Monica Diaz Beltran
Department of Nutrition and Biochemistry, Pontificia Universidad Javeriana, Bogota, Colombia
Published Date: 2023-08-04Monica Diaz Beltran*
Department of Nutrition and Biochemistry, Pontificia Universidad Javeriana, Bogota, Colombia
Received date: July 04, 2023, Manuscript No. IPJCND-23-17860; Editor assigned date: July 07, 2023, PreQC No. IPJCND-23-17860 (PQ); Reviewed date: July 21, 2023, QC No. IPJCND-23-17860; Revised date: July 28, 2023, Manuscript No. IPJCND-23-17860 (R); Published date: August 04, 2023, DOI: 10.36648/2472-1921.9.8.66
Citation: Beltran MD (2023) Chronic Lack of a Vitamin in Vitamin Deficiency. J Clin Nutr Die Vol.9 No.8: 066.

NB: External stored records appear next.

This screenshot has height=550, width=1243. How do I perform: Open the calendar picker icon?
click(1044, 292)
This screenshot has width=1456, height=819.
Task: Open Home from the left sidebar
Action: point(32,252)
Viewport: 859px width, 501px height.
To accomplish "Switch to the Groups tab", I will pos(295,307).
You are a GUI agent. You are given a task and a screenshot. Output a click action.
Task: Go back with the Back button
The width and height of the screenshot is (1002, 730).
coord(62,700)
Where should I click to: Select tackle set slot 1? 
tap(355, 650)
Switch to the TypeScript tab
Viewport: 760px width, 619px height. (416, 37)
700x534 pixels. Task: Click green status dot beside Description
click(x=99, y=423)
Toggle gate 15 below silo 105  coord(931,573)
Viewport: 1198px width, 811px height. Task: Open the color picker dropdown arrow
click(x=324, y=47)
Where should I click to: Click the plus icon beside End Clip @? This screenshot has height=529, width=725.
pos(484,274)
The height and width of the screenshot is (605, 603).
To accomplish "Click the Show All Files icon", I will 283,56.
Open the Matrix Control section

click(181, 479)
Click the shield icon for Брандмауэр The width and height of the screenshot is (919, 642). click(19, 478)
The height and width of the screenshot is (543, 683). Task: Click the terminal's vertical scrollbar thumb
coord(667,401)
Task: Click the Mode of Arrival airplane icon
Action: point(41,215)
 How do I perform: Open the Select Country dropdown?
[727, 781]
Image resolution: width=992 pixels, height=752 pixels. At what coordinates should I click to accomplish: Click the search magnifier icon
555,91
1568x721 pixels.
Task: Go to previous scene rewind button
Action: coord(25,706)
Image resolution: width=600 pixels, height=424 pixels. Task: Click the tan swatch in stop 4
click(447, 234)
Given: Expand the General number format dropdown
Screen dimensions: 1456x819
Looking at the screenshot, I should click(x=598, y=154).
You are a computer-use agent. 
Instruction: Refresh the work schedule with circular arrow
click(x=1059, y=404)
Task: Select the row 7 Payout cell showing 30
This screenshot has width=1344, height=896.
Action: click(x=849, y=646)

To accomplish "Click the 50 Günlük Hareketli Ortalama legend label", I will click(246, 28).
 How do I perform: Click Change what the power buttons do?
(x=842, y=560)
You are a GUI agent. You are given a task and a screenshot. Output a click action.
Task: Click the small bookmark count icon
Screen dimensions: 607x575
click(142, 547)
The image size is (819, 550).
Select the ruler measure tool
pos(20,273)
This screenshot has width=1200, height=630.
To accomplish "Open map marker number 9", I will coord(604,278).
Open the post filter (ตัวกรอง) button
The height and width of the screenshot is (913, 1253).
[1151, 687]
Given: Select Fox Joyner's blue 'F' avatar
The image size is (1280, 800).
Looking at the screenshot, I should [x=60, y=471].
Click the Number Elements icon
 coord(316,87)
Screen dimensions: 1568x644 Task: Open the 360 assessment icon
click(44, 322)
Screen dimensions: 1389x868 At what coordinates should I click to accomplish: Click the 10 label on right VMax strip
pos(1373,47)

A condition characterized by a chronic lack of a vitamin is called vitamin deficiency. A primary deficiency is one that is brought on by a lack of vitamin intake, whereas a secondary deficiency is one that is brought on by an underlying disorder like malabsorption. Two main causes of an underlying disorder can be: Physiologic reasons, niacin deficiency, also known as pellagra, can be caused by genetic defects in enzymes involved in the kynurenine pathway of niacin synthesis from tryptophan. Options for one's life: Habits and choices that raise vitamin requirements, like smoking or drinking alcohol, are lifestyle choices. For healthy people, government guidelines on vitamin deficiencies recommend certain intakes, with particular recommendations for women, men, infants, children, the elderly and those who are pregnant or breastfeeding. Vitamin food fortification programs have been mandated in many nations to prevent common vitamin deficiencies.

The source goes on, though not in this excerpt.